Although conventional colonoscopy is the most accurate test available for the investigation of the colorectum for polyps, data exist that raise concerns about its sensitivity. Chromoscopy (spraying dye onto the surface of the colon to make polyps more visible) may be one way of enhancing the ability of colonoscopy to detect polyps, particularly diminutive flat lesions, which otherwise may be difficult to detect.
To determine whether the use of chromoscopy enhances the detection of polyps and neoplasia during endoscopic examination of the colon and rectum.
We searched the following databases: Cochrane Colorectal Cancer Group Specialised Register (October 2015), Cochrane Central Register of Controlled Trials (CENTRAL) (Cochrane Library; Issue 10, 2015), MEDLINE (January 1950 to October 2015), EMBASE (January 1974 to October 2015), and ClinicalTrials.gov and World Health Organization International Clinical Trials Registry Platform (both November 2015).
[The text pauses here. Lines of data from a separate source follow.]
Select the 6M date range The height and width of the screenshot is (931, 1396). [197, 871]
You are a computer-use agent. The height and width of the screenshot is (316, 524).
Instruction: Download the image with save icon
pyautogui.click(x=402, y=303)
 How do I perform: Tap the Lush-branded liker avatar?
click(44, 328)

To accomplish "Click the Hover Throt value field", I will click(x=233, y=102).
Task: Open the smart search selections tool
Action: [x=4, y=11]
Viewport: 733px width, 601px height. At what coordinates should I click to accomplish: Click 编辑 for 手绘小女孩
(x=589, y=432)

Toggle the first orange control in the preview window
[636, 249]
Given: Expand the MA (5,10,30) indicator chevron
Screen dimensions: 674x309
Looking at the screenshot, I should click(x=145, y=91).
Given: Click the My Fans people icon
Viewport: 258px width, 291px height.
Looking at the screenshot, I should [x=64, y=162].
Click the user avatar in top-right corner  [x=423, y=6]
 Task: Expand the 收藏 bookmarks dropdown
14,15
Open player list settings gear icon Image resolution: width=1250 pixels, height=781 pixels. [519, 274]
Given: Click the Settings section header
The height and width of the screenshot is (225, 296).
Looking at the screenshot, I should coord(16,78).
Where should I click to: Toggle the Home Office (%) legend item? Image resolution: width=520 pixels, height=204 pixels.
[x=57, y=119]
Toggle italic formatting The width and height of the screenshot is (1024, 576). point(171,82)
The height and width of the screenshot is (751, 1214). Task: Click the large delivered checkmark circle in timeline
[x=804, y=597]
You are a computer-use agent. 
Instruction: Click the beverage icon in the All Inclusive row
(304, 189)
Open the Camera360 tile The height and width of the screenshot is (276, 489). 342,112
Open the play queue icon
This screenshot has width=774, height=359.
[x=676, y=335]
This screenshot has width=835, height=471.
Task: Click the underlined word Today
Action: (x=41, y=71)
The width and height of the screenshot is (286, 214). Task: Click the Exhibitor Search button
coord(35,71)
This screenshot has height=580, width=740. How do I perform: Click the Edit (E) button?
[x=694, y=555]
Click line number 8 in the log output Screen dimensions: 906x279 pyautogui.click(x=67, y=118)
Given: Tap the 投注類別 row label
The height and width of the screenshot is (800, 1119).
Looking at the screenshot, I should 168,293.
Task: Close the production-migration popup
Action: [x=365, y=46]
We also handsearched abstracts from relevant meetings from 1980 to 2015. Search terms included 'randomised trials' containing combinations of the following: 'chromoscopy' 'colonoscopy' 'dye-spray' 'chromo-endoscopy' 'indigo-carmine' 'magnifying endoscopy'.
We included all prospective randomised trials comparing chromoscopic with conventional endoscopic examination of the whole of the colon and rectum. We excluded studies of people with inflammatory bowel disease or polyposis syndromes and any studies that combined chromoscopy with additional interventions (cap assistance, water-perfused, etc.).
Two review authors independently assessed the methodological quality of potentially eligible trials, and two review authors independently extracted data from the included trials. Outcome measures included the detection of polyps (neoplastic and non-neoplastic), the detection of diminutive lesions, the number of participants with multiple neoplastic lesions, and the extubation time.
We included seven trials (2727 participants) in this update. Five trials were of sufficiently similar design to allow for pooled results. Two trials differed substantially in design and were included in a subgroup analysis. All the trials had some methodological drawbacks. However, combining the results showed a significant difference in favour of chromoscopy for all detection outcomes. In particular, chromoscopy was likely to yield significantly more people with at least one neoplastic lesion (odds ratio (OR) 1.53, 95% confidence interval (CI) 1.31 to 1.79; 7 trials; 2727 participants), and at least one diminutive neoplastic lesion (OR 1.51, 95% CI 1.19 to 1.92; 4 trials; 1757 participants). Significantly more people with three or more neoplastic lesions were also detected, but only when studies that used high-definition colonoscopy in the control group were excluded (OR 4.63, 95% CI 1.99 to 10.80; 2 trials; 519 participants). None of the included studies reported any adverse events related to the use of the contrast dye.